Rangiku riu da ironia da escorpiana.

- Não sou ‘perfeitinha’. – Rukia lançou um olhar azedo pra ela.

- Não mais! – Mai empinou o nariz. – Descobrimos a sua fraqueza hahaha! – forçou uma risada maléfica.

- Você é impossível, garota! – Rukia riu.

- Mas e então? Gostaria da minha presença impossível ou prefere que eu me mande daqui enquanto você hiberna tranqüila? – continuou alfinetando.

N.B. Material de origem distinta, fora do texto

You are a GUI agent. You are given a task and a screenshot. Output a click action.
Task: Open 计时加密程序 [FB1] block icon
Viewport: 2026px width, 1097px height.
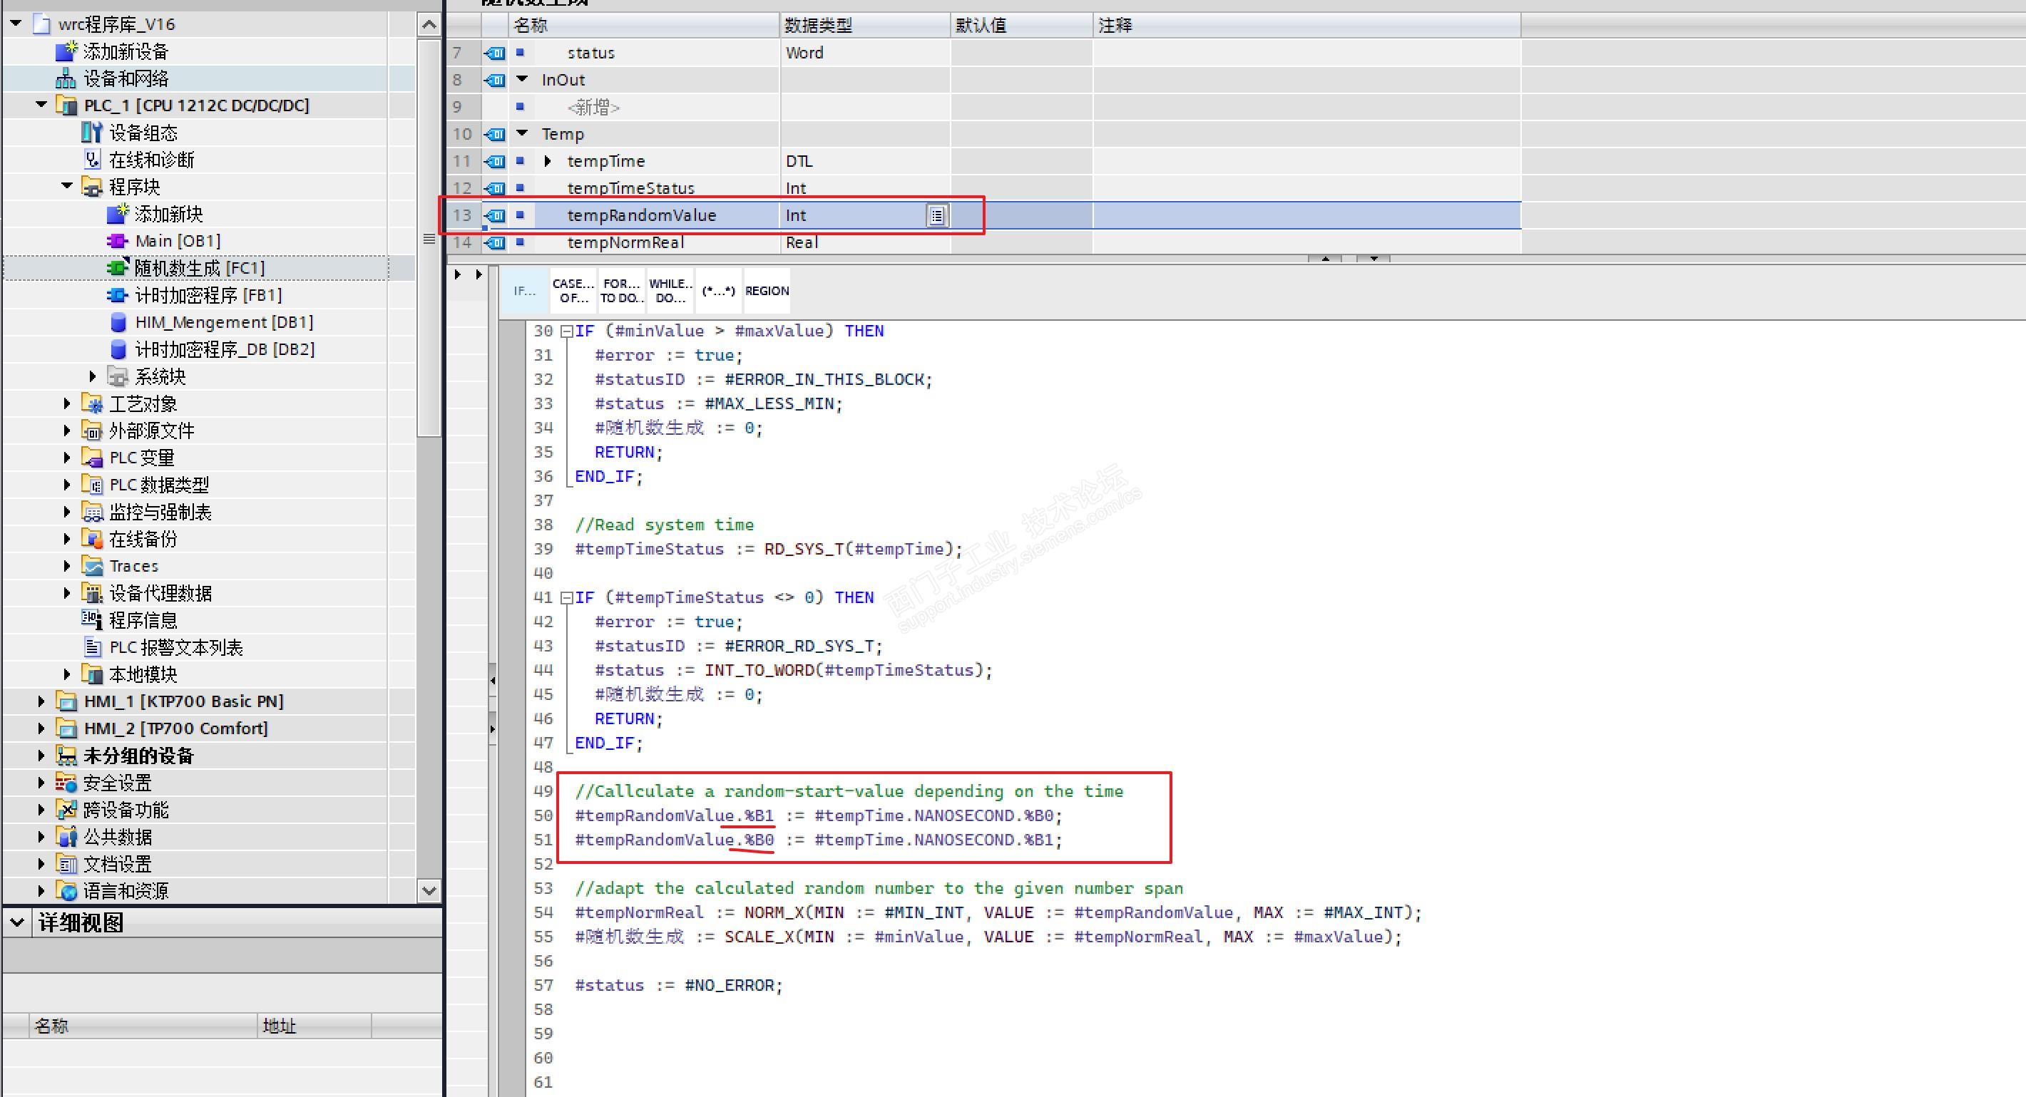(x=117, y=295)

- Não tenho nada contra sua presença impossível, Mai. – encarou-a fingindo dureza. – Sou perfeita demais para me incomodar com qualquer coisa.

- Menos com chorinho de neném. – Momo cutucou.

- Até você! – Rukia abriu a boca simulando indignação. – Bem... A verdade é que provavelmente vai sobrar pra você ajudar a Momo com o trabalho escolar. Eu vou sair.

- Mais uma missão? – Rangiku fez uma careta de pena. – Eu achei que ia querer dar um tempo depois dessa.

- Sim, na verdade eu e Ichigo resolvemos dar um tempo mesmo. Mas ei! Eu não saio só em motivo de missão! – sorriu meio chateada, meio orgulhosa.

- Que bonitinho! Os dois vão sair juntos para esquecer os problemas que o Infernal-sama causou-lhes! – os olhos claros de Rangiku cintilavam.

- Oh, Rukia-chan! – Momo empolgou-se com as bochechas coradas. – Vocês vão sair juntos! O que vão fazer?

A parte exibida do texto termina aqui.